Screenshot and document pointing data:
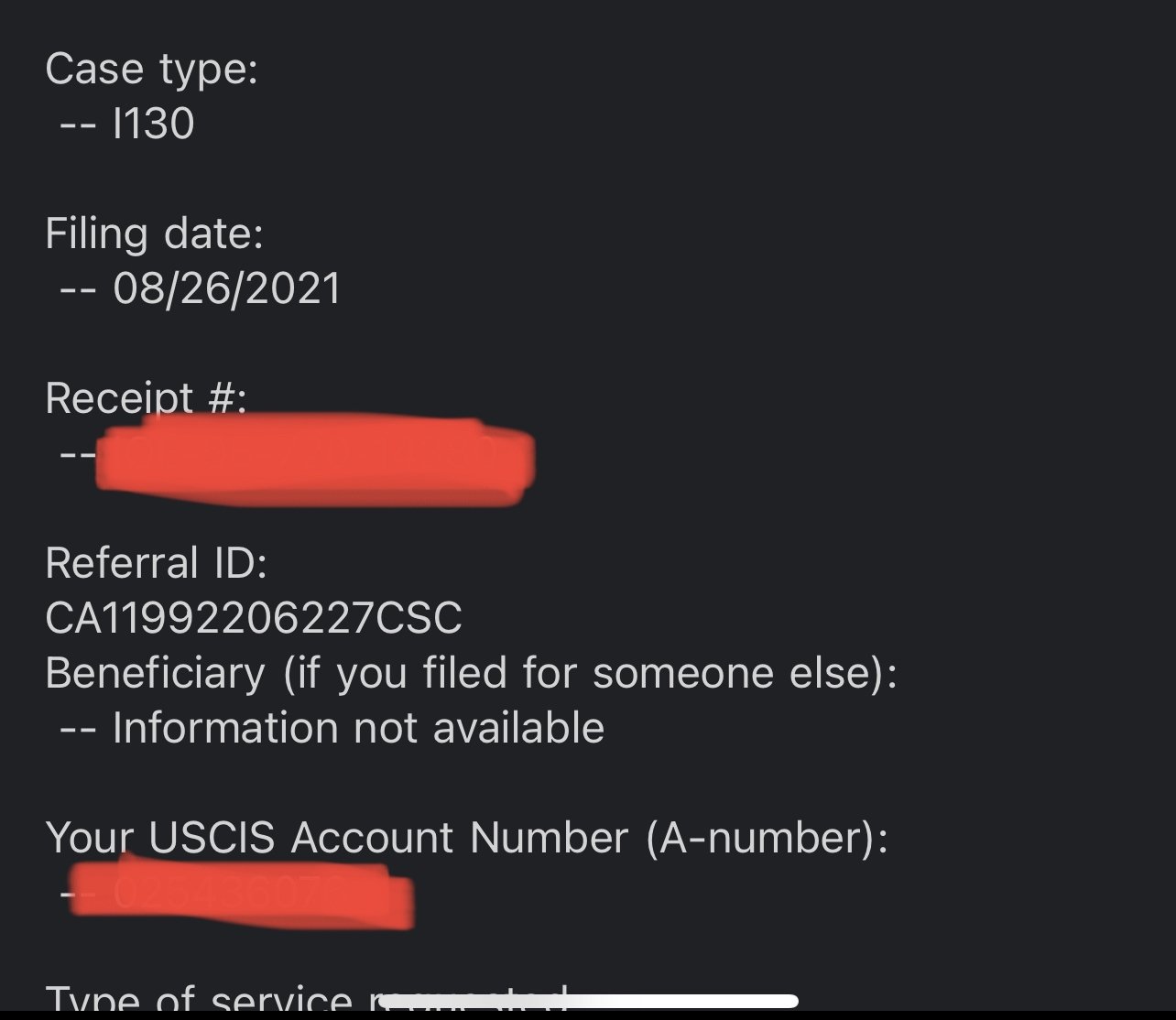1176x1020 pixels.
Task: Click the "(A-number)" text
Action: point(766,838)
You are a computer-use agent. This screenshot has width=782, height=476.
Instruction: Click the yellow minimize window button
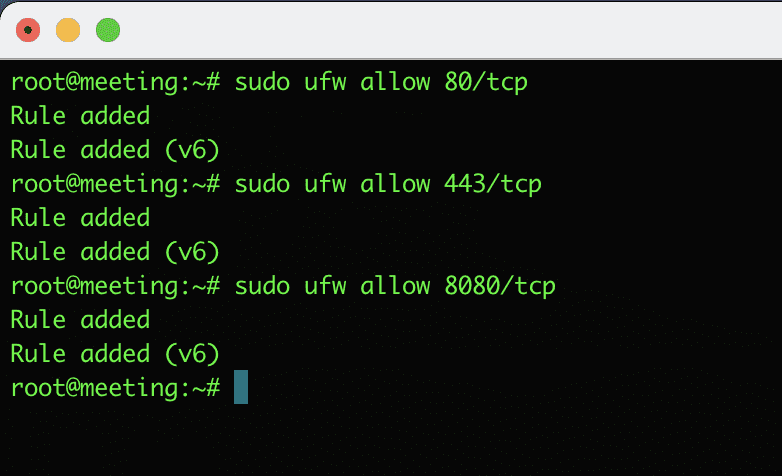coord(68,30)
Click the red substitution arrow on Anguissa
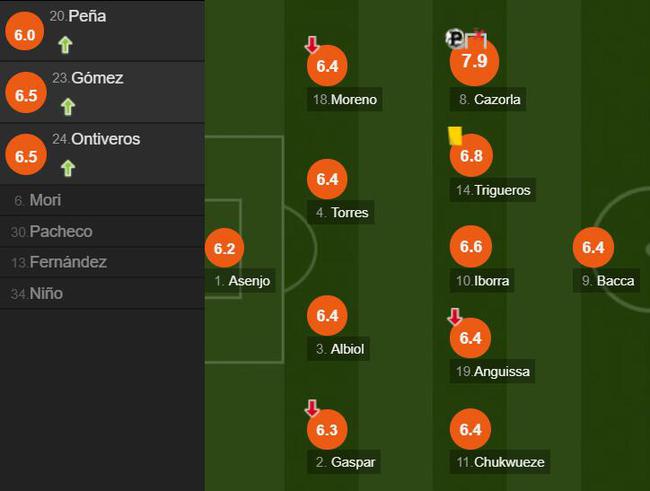This screenshot has width=650, height=491. [x=455, y=317]
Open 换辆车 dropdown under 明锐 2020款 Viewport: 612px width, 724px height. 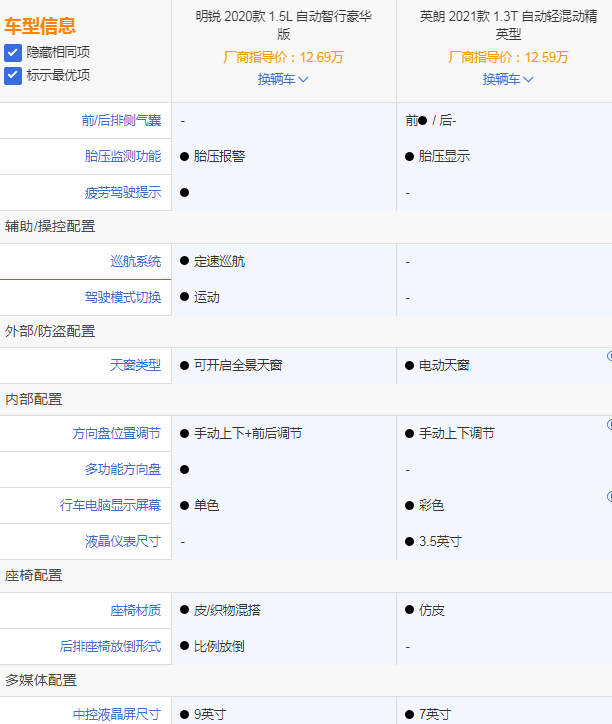(x=283, y=79)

- [Task prompt]:
Recast the items in the stretch from the line containing "You are a computer-use" through the line containing "This screenshot has width=650, height=491." as a Markdown table with the columns Row and Line, omitting blank lines. Leave the pictures out of the answer.

- [Reply]:
| Row | Line |
|---|---|
| 1 | You are a computer-use agent. This screenshot has width=782, height=476. |
| 2 | Instruction: Click the yellow minimize window button |
| 3 | coord(68,30) |
| 4 | Click the red substitution arrow on Anguissa |
| 5 | This screenshot has width=650, height=491. [x=455, y=317] |